What to do ▸
Take the line with "Image resolution: width=493" as the first and the last line of the data as the end. Write out both and every line between exactly, except pictures.

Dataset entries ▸
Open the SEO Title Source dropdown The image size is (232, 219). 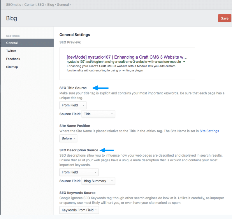coord(73,105)
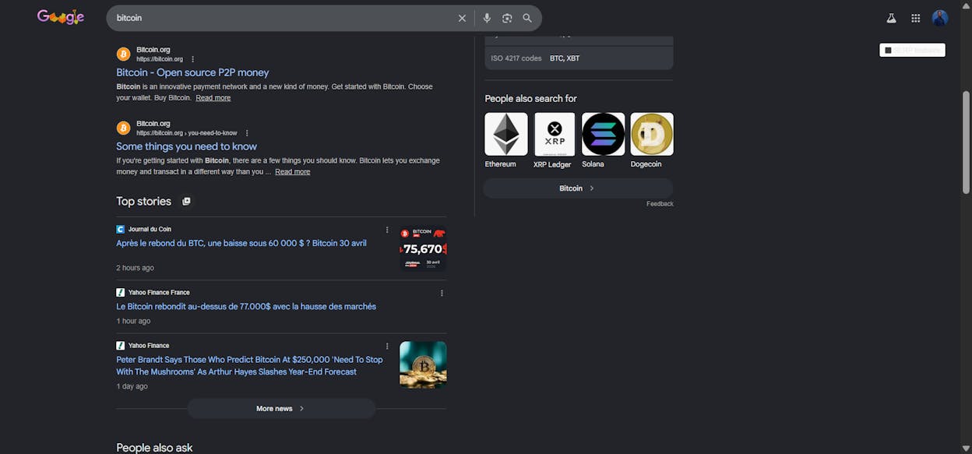Open the Google account profile avatar
Screen dimensions: 972x454
(x=940, y=18)
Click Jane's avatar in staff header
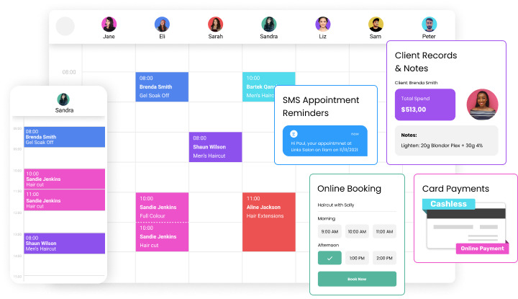The image size is (518, 299). point(109,24)
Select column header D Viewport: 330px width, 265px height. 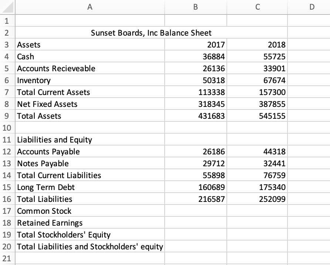tap(308, 7)

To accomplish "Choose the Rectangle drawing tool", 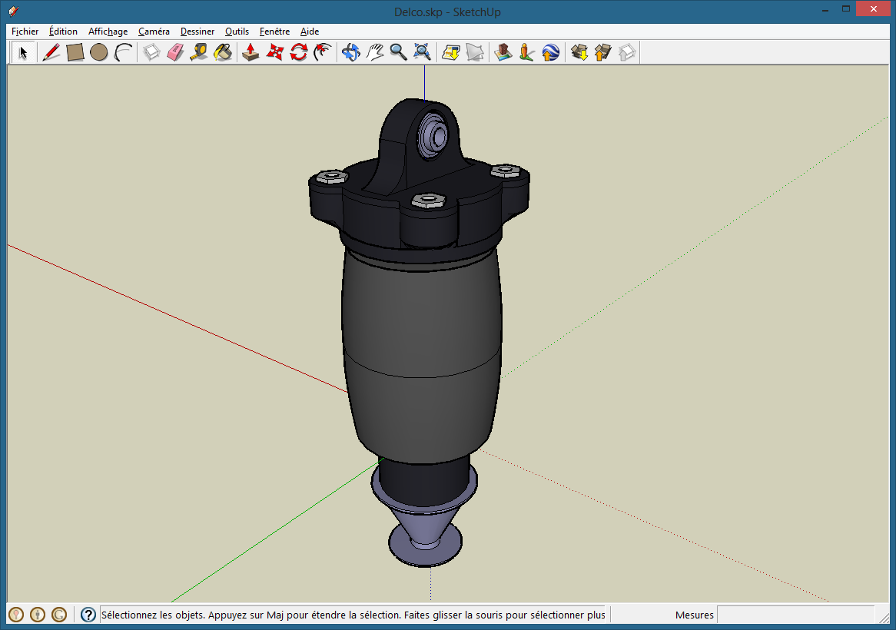I will 75,52.
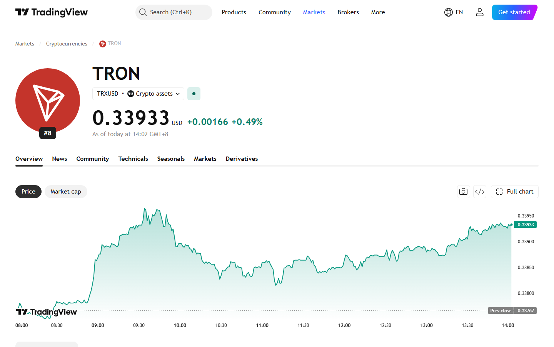This screenshot has width=554, height=347.
Task: Click the Search input field
Action: 174,12
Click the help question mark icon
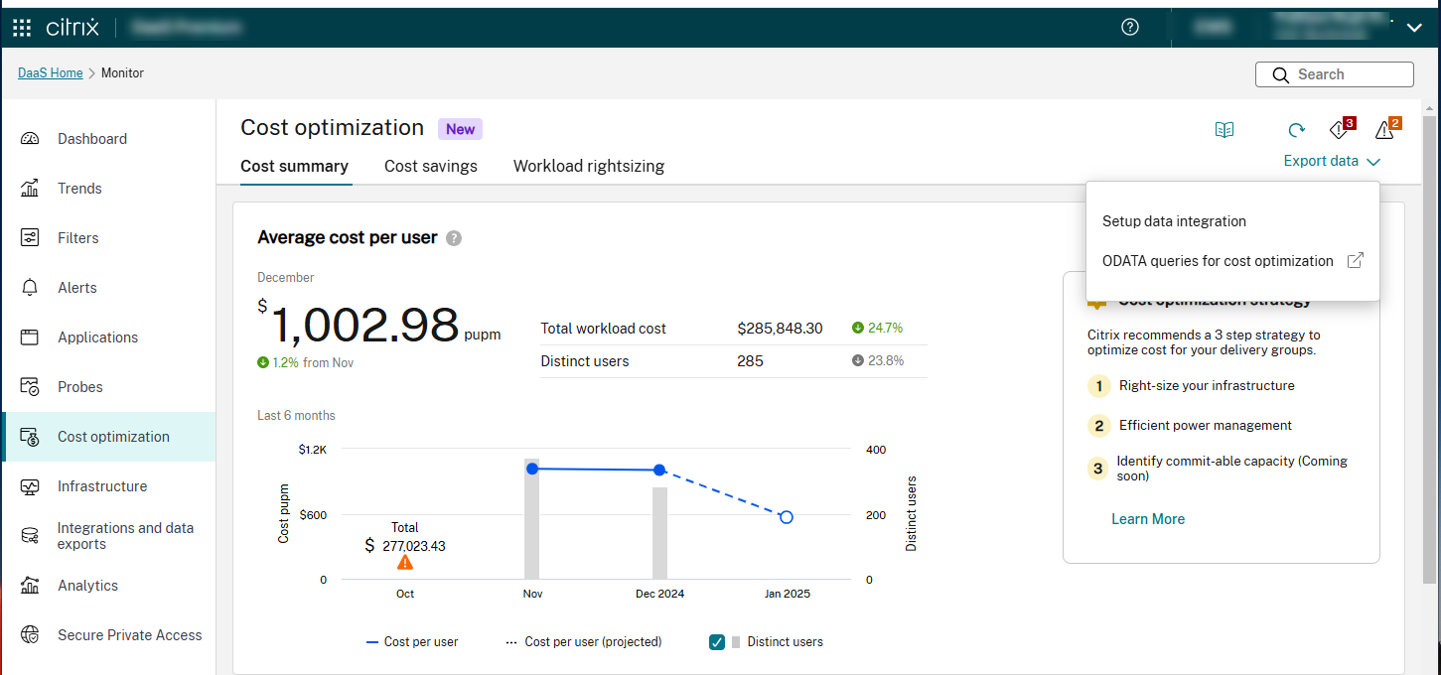The width and height of the screenshot is (1441, 675). [1129, 28]
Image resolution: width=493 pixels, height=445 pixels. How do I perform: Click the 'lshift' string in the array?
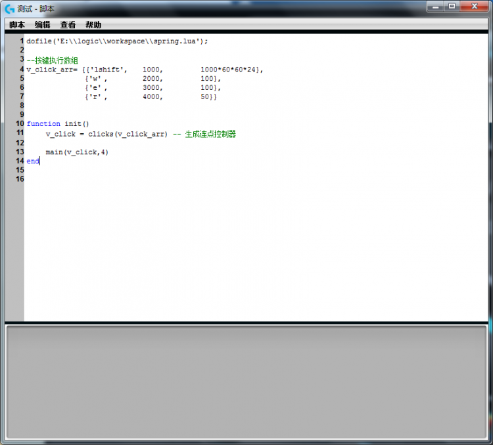(108, 69)
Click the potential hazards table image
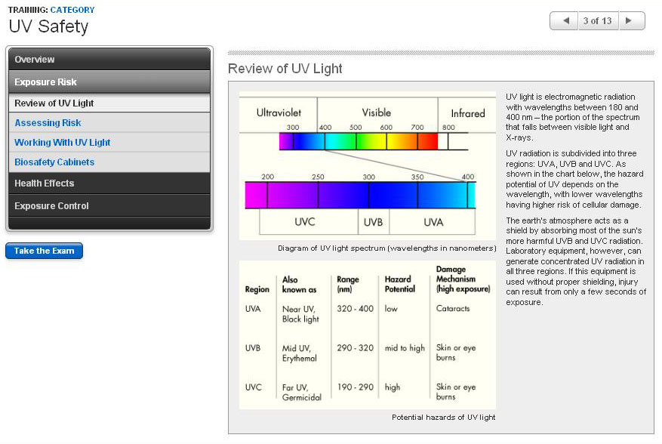 point(367,335)
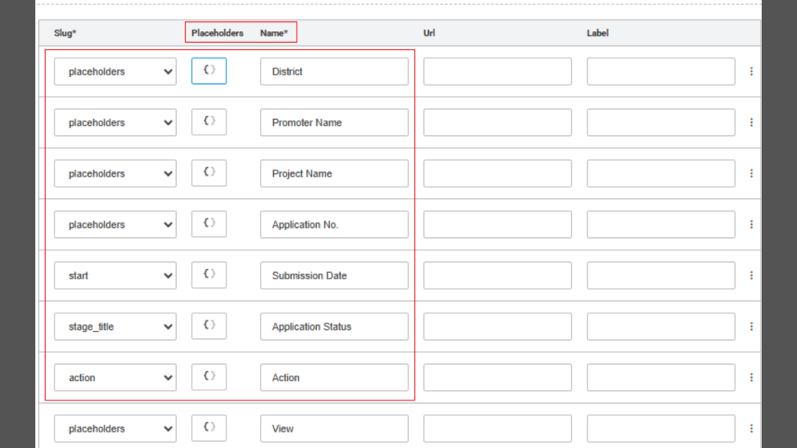
Task: Open placeholders picker for Submission Date row
Action: tap(209, 275)
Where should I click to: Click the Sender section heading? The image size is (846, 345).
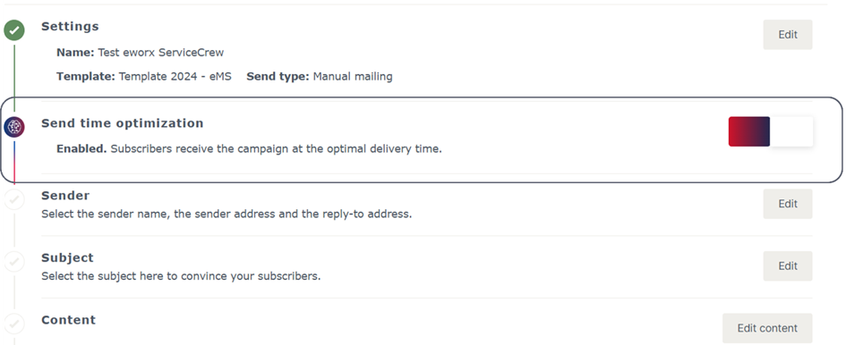click(65, 196)
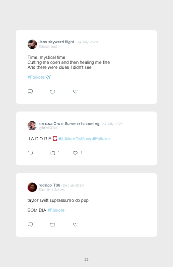The height and width of the screenshot is (267, 173).
Task: Open Kritina's profile avatar
Action: click(x=32, y=126)
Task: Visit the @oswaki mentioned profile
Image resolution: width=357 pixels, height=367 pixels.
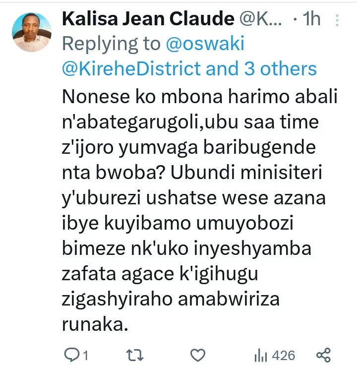Action: point(205,44)
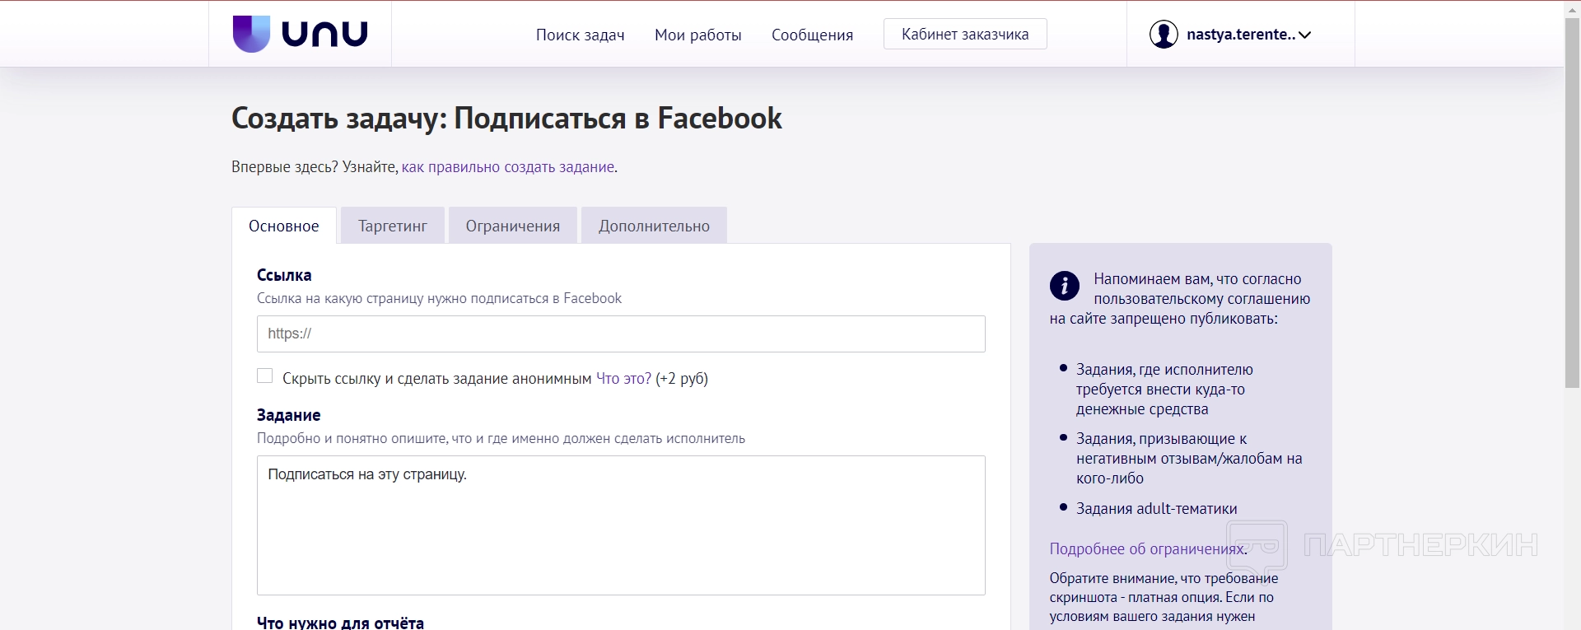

Response to this exercise ▸
Image resolution: width=493 pixels, height=445 pixels. How do I perform: Click the 'lshift' string in the array?
(108, 69)
Click the potential hazards table image
 point(367,335)
Task: Open placeholders picker for Submission Date row
Action: tap(209, 275)
Where should I click to: Click the Sender section heading? The image size is (846, 345).
click(65, 196)
The height and width of the screenshot is (267, 173).
Task: Open Kritina's profile avatar
Action: click(x=32, y=126)
Task: Visit the @oswaki mentioned profile
Image resolution: width=357 pixels, height=367 pixels.
Action: point(205,44)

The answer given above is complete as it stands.